Sendo especialista em urbanismo e organização do território, entende que, em Portugal, estamos a organizar o território para fazer frente às alterações climáticas?
A questão tem de ser vista em toda a sua complexidade, pois é um tema que não resiste a uma análise mais aprofundada. O problema das alterações climáticas é um pouco como o da inteligência artificial. É galopante, é vertiginoso e vemo-lo acontecer a uma velocidade tal, que exige um esforço de adaptação que, provavelmente, está para lá das nossas capacidades. Ou seja, o território existe já, com os seus artefactos e comunidades e não podemos simplesmente ignorar esse facto, redesenhá-lo e refazê-lo eventualmente adaptado - porque não o saberíamos na verdade - às alterações climáticas. Da mesma maneira que também não podemos alterar toda a estrutura económica e todo o mercado de trabalho à velocidade a que a inteligência artificial vai penetrando e tornando obsoletos muitos empregos. São dois temas que merecem uma grande reflexão e, para os quais, não tenho uma resposta definitiva. Evidentemente, é um esforço que se tem de ir fazendo e a formação de respostas não pode deixar de ser progressiva.
Começa-se por onde?
Pode começar-se por pequenas coisas. Ao nível do território, pode começar-se por temas como a permeabilidade dos solos, a energia que usamos, o reaproveitamento dos edifícios... Mas isto também levanta questões sobre o ciclo de reciclagem e o reaproveitamento. Estaremos verdadeiramente preparados para as alterações que se impõem? Porque tal colide também com um conjunto de valores que, muitas vezes, associamos aos territórios e à arquitectura. Este ano, estive nos Açores a estudar casos de reciclagem de edifícios e uma das questões que se pôs foi a de saber se aqueles edifícios corresponderiam ainda à ideia de uma arquitectura de qualidade, como habitualmente a entendemos. O sonho de uma casa nova é, para muita gente, recorrente ainda hoje. Assim, temos de equacionar essa questão, que está ligada directamente à qualidade da construção, aos parâmetros que a legislação impõe e, por outro lado, poderá não ser compaginável com as soluções que precisamos. No caso da habitação, a questão é flagrante já que se trata de processos que exigem uma aprendizagem e que dificilmente podem atender à urgência do problema.

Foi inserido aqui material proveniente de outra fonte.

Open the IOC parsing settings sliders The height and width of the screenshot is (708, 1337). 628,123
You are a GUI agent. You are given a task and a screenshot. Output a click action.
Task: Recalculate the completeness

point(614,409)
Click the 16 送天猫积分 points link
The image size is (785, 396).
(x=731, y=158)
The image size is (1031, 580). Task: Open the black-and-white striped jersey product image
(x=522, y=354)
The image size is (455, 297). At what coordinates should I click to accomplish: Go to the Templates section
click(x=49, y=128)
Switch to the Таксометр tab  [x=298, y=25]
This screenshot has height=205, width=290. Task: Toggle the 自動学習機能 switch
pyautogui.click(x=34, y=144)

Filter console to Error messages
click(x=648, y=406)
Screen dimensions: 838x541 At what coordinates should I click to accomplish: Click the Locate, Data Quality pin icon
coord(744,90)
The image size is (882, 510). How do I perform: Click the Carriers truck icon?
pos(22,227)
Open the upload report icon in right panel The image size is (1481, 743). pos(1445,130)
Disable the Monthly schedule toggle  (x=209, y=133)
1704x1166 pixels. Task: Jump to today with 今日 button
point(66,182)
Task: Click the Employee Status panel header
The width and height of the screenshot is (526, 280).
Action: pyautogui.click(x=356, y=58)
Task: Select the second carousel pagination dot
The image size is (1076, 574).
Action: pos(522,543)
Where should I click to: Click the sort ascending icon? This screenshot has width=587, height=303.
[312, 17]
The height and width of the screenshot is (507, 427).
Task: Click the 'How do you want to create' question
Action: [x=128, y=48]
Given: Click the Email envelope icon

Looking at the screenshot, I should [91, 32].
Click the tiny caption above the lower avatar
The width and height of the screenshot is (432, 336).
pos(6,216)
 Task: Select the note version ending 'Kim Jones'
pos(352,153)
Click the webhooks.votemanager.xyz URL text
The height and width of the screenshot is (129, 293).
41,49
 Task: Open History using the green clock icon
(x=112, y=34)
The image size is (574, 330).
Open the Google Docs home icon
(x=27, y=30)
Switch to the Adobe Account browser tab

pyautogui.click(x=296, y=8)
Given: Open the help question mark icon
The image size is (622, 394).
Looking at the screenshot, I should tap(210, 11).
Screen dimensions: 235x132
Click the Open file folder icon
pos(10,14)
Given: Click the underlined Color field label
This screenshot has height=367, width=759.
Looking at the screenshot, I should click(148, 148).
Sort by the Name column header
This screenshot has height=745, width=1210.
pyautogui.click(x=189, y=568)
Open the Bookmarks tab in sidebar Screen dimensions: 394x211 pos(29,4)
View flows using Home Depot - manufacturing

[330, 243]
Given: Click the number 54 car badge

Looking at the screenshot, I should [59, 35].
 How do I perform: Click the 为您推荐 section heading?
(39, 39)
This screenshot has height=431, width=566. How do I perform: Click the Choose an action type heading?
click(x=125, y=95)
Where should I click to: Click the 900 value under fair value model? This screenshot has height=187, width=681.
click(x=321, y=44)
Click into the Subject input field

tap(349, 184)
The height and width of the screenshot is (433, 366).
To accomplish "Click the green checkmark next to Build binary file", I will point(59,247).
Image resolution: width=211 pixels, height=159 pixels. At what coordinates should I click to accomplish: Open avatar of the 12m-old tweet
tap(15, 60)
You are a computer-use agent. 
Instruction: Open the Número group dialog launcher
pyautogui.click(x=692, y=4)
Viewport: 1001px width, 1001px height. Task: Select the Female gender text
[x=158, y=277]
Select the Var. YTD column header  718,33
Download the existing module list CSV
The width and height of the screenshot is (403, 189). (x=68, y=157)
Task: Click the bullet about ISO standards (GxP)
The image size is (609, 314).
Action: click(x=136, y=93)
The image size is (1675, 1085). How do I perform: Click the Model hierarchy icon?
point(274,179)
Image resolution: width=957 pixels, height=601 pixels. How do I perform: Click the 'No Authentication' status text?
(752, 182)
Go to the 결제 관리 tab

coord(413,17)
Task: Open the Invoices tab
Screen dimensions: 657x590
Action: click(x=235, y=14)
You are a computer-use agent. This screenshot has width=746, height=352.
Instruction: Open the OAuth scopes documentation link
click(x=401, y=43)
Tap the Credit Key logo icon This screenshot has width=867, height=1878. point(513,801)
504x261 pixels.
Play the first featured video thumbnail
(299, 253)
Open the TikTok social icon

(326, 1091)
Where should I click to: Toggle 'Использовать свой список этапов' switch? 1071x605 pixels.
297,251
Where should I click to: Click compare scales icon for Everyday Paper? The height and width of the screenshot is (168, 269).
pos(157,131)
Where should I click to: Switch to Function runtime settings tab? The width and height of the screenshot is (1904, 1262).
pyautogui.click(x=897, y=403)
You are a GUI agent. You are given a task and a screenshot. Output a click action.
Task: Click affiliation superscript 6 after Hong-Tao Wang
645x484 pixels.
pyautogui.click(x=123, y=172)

Além de que também temos de saber até que ponto isso perdura no tempo, porque a arquitectura está associada a uma ideia de perenidade e estabilidade que poderá não ser compatível com alguns dos nossos valores culturais. Apesar de tudo, temos centros históricos, como o de Leiria, onde a arquitectura tem a função de testemunhar um tempo e um modo de vida.